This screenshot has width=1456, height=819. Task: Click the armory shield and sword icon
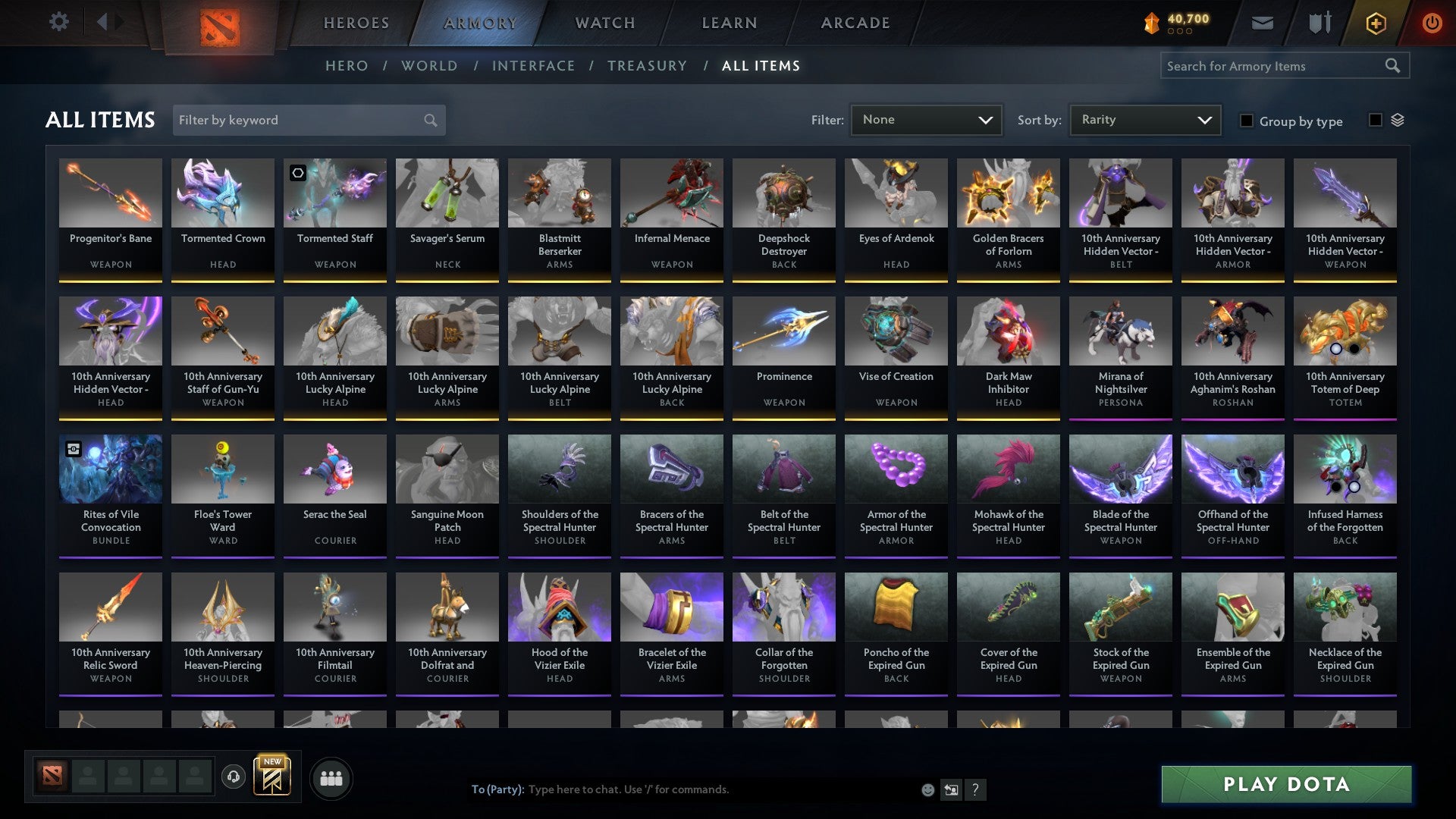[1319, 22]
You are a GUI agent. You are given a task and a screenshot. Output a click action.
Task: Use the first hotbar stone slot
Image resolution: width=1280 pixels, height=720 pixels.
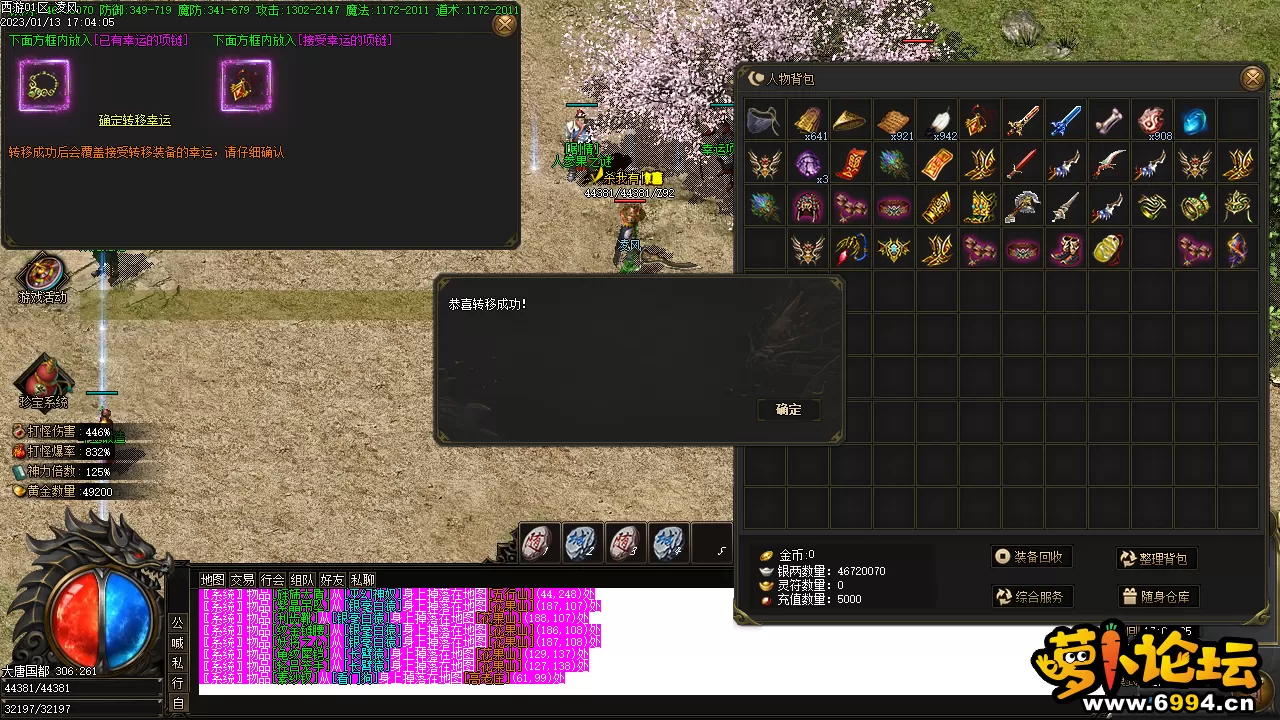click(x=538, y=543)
* * *
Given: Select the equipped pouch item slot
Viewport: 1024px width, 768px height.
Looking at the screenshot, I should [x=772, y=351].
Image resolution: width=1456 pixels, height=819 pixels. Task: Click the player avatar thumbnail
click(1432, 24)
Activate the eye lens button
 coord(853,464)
* * *
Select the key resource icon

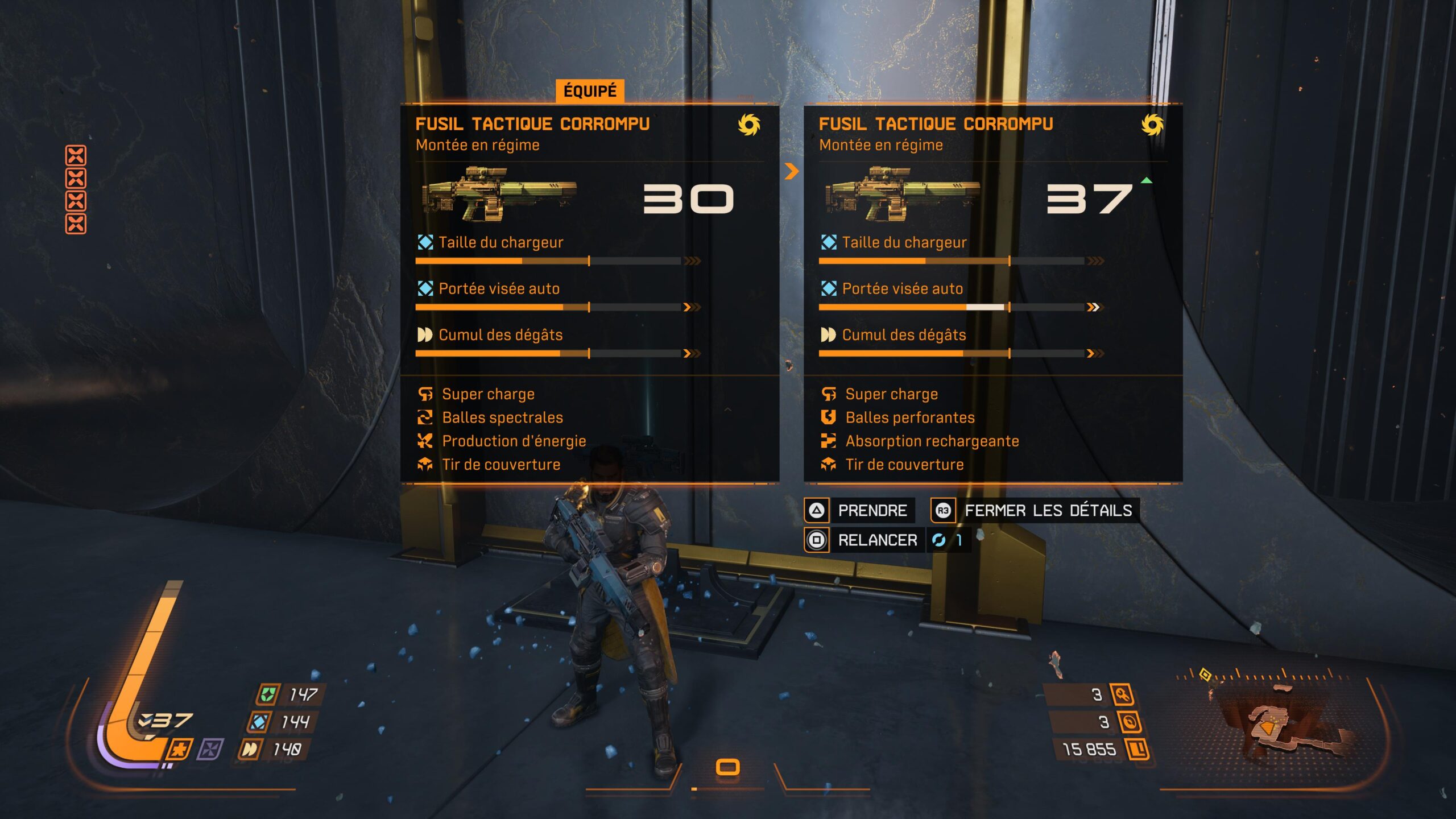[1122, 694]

- PROBLEM -
Rewrite the records between the lines holding "This screenshot has" and "click(x=538, y=543)", inclusive, with "hotbar" replaced by "action bar" and everything else left unchanged. Give only those lines, and leave the pictures out.

- TASK SOLUTION -
This screenshot has width=1456, height=819. Task: Click the armory shield and sword icon
[1319, 22]
You are a GUI agent. You are given a task and a screenshot. Output a click action.
Task: Use the first action bar stone slot
Image resolution: width=1280 pixels, height=720 pixels.
click(x=538, y=543)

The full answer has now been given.